Он по-прежнему посещал все занятия, даже отвечал и продолжал получать хорошие оценки, но всё-таки что-то едва уловимо изменилось. Занятия впервые стали казаться ему скучными и как-то не про него. Если раньше каждое слово было родным, касалось его так же, как и остальных, и понималось и принималось, что называется, всеми фибрами души, то теперь вся эта наука куда-то соскальзывала, оставаясь, может быть, в сознании, но не в сердце. По ночам ему снилась Лида, днём, в свободное послеобеденное время ей даже сниться было не нужно, потому что она была рядом, живая. Первые раза два они пытались гулять по городу и делиться впечатлениями прошедшего утра, но Саша был прав, сказав, что Лида была для него наркотиком, а времени от обеда до вечера было не так уж и много, поэтому чаще всего, дойдя от лавры по Невскому до гостиницы, они забивались в Лидин одноместный номер, и всё повторялось сначала, как бесконечная карусель, с которой не так-то просто спрыгнуть на полном ходу.
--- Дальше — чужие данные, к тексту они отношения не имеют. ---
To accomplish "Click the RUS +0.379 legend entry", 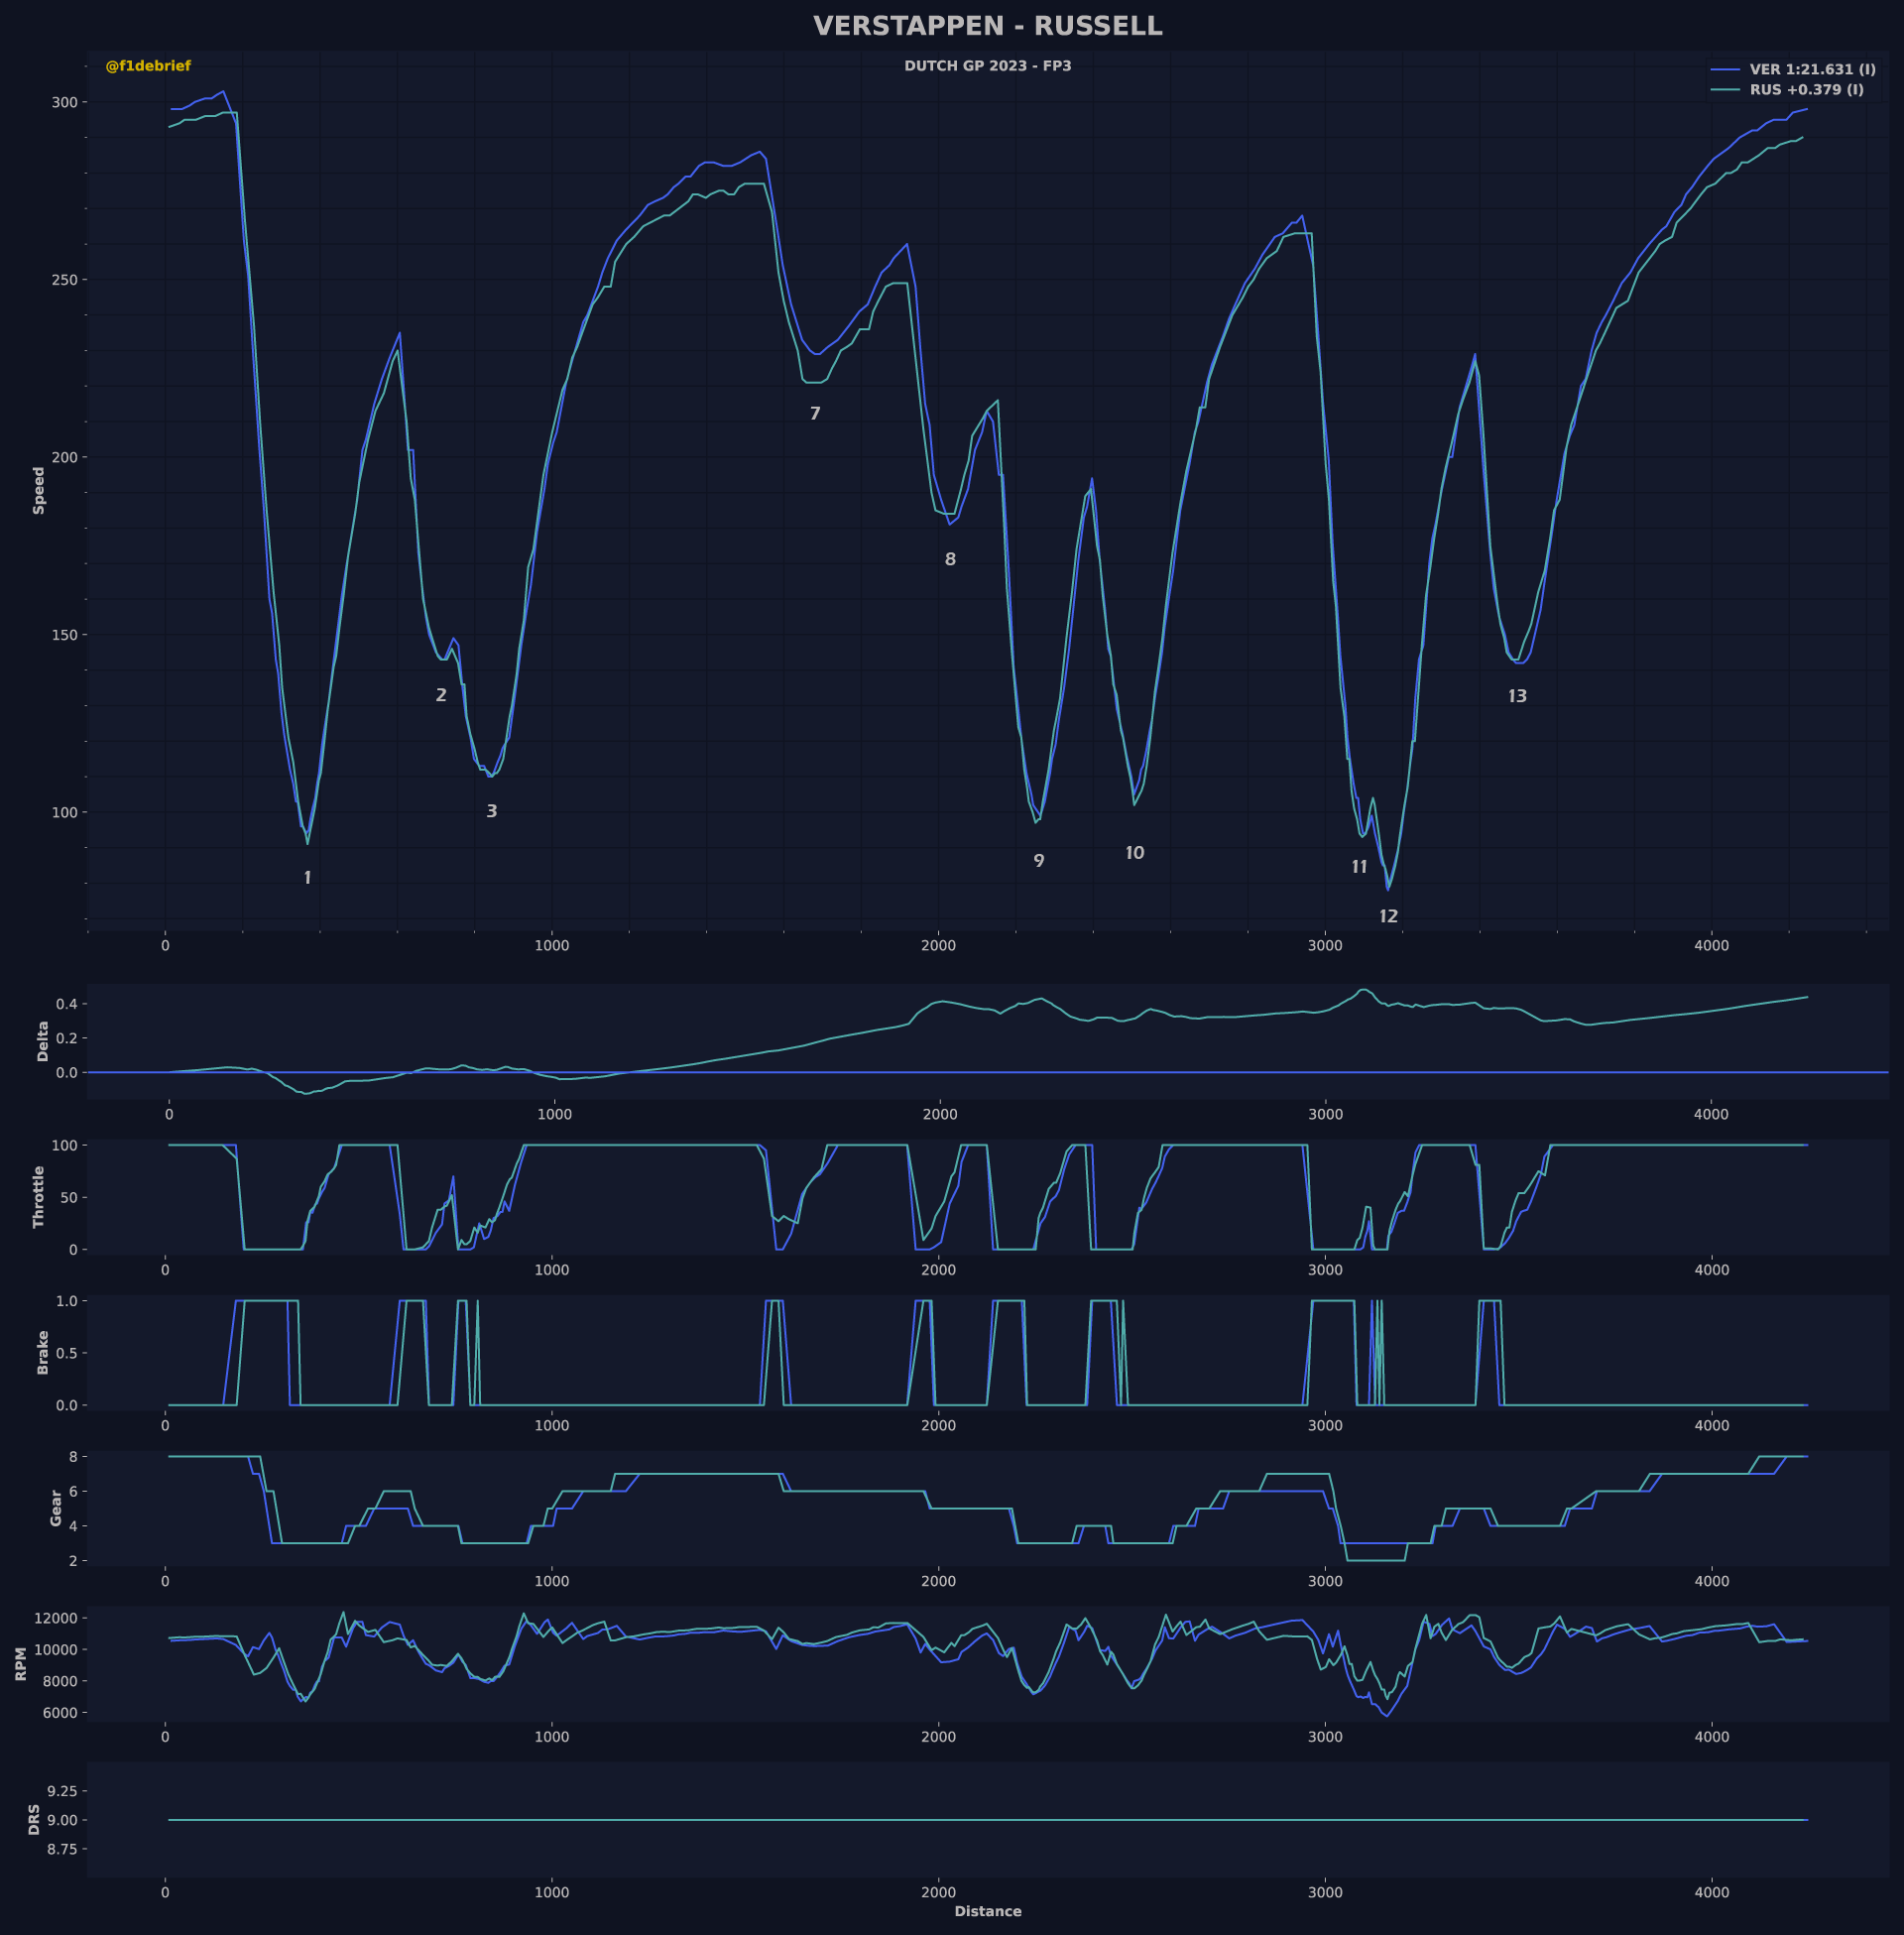I will point(1806,90).
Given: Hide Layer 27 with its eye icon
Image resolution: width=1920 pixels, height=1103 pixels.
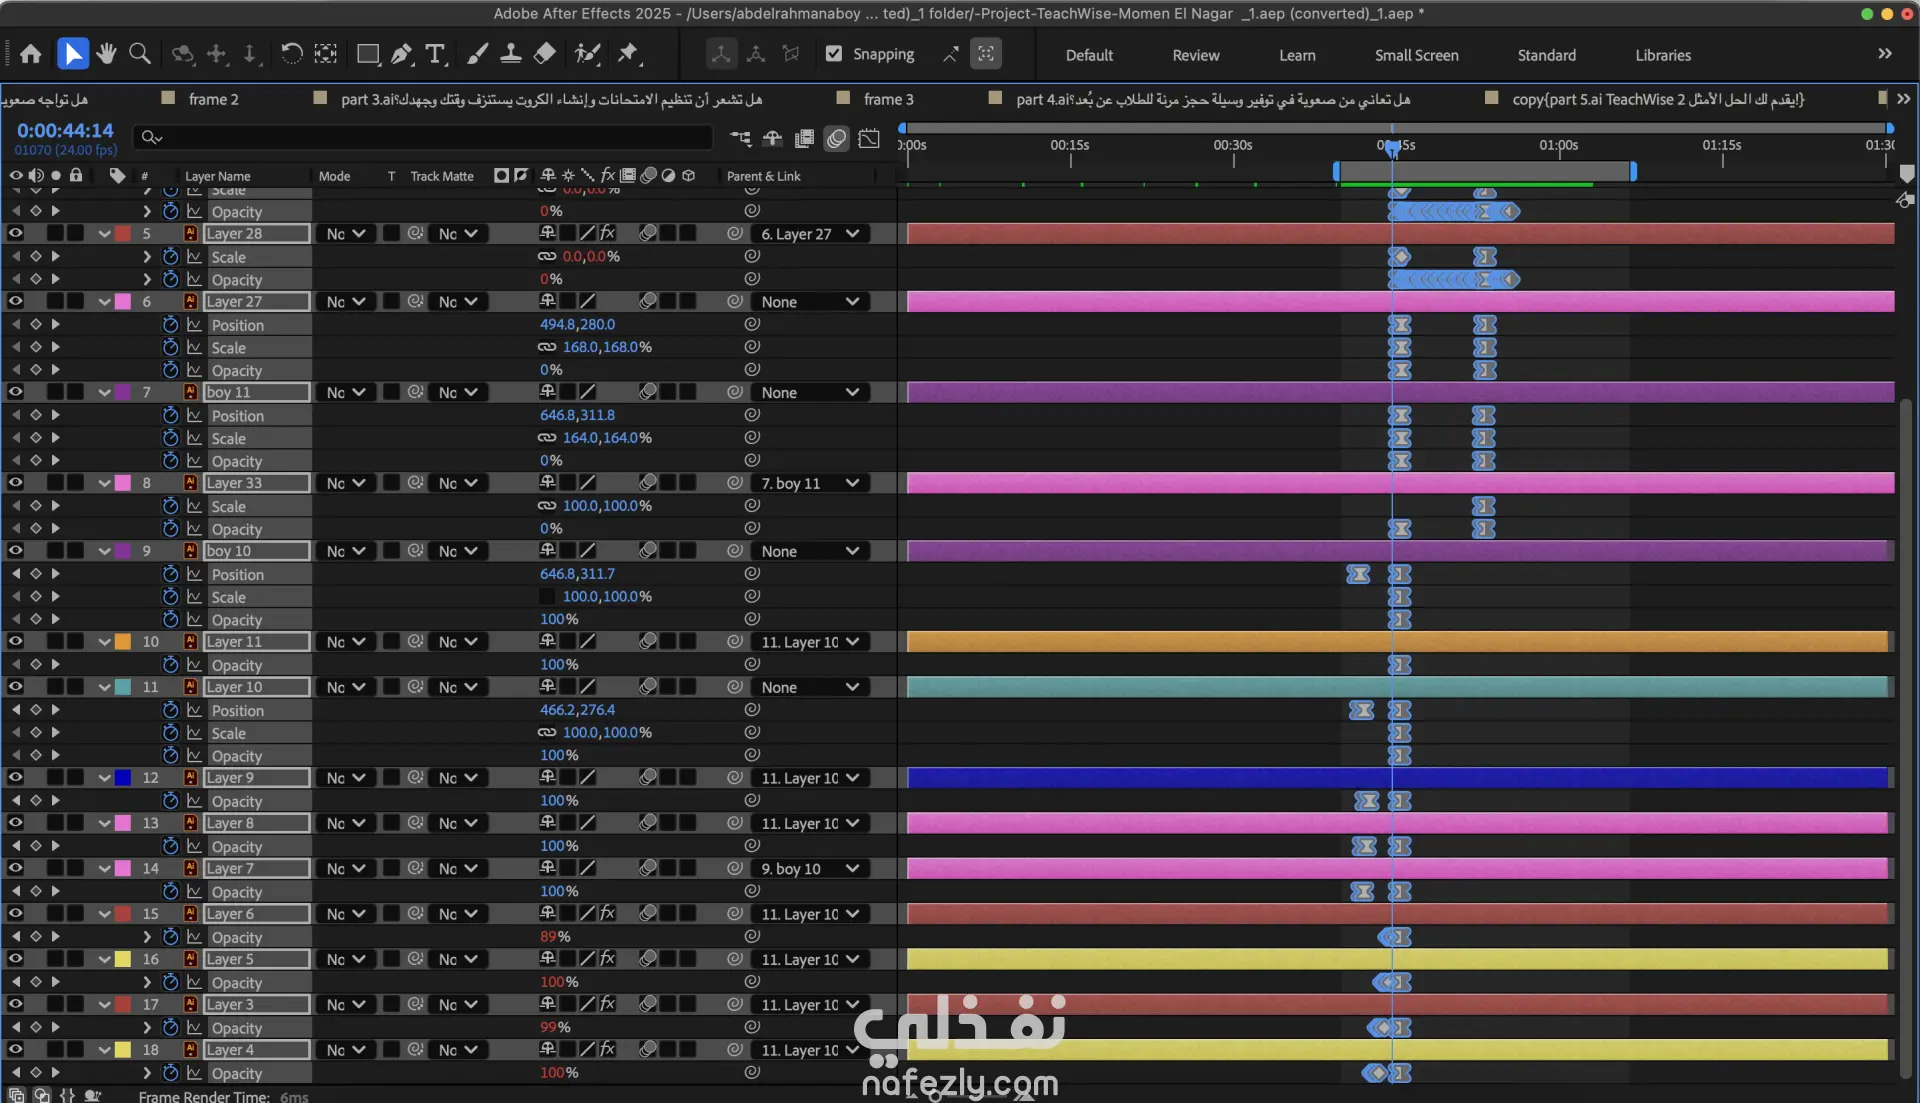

Самым сложным во всём этом было обмануть портье, но каким-то чудом ребятам каждый раз это удавалось. Портье было три, они работали посменно, поэтому это было несколько легче, чем с одним. Хотя пару раз они чуть не попались, но в итоге счастливо обошлось.
И всё-таки иногда они ходили гулять. Тут существовала опасность встретить кого-нибудь из Сашиных друзей-семинаристов, но мальчик не очень-то боялся:
– Подумаешь! Скажу, что гуляю со своей девушкой. Что, нельзя, что ли? Тем более, что это правда.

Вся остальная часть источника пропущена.